Exercise aim >>
In the answer, each entry below appears exactly as given, and no picture appears at all.

Source material >>

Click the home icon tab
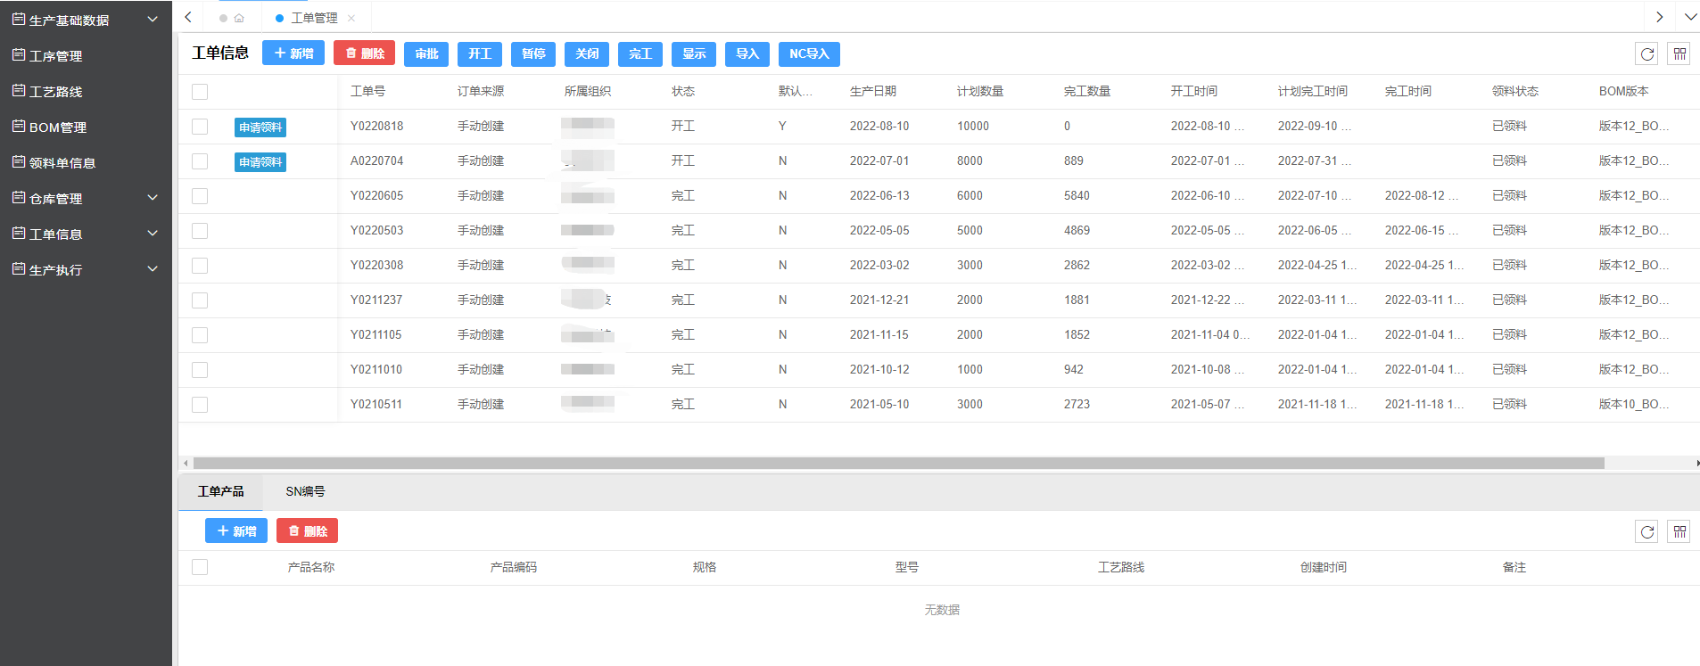 point(239,18)
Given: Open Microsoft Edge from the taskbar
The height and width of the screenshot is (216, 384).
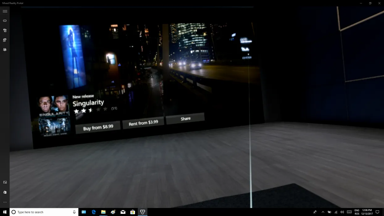Looking at the screenshot, I should pyautogui.click(x=94, y=212).
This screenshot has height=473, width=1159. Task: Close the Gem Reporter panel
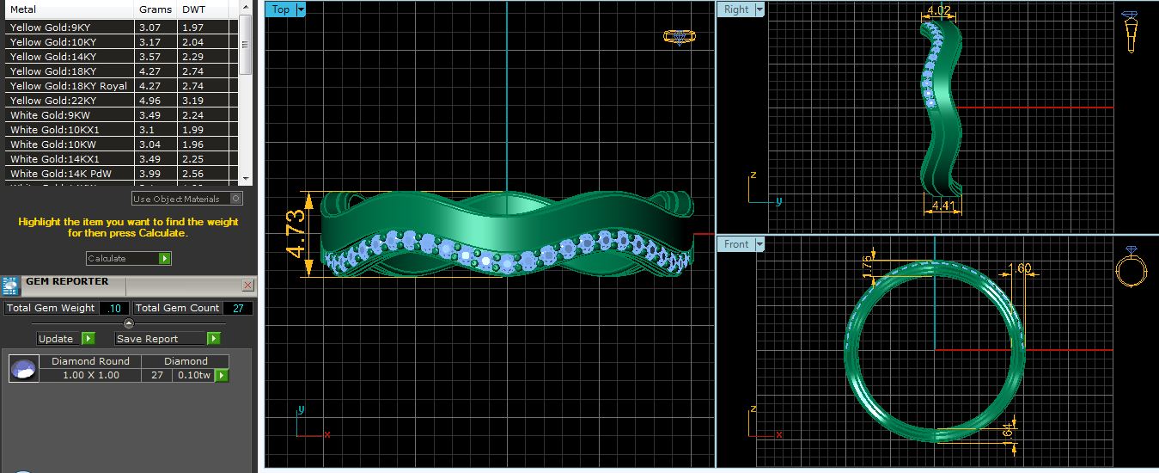[x=247, y=285]
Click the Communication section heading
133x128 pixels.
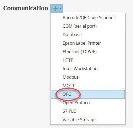(26, 9)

Result of this task >>
Click the home icon tab
 point(239,18)
Given: Open Microsoft Edge from the taskbar
The height and width of the screenshot is (216, 384).
Looking at the screenshot, I should pyautogui.click(x=94, y=212).
This screenshot has height=473, width=1159. Task: Close the Gem Reporter panel
[x=247, y=285]
Click the Communication section heading
133x128 pixels.
(26, 9)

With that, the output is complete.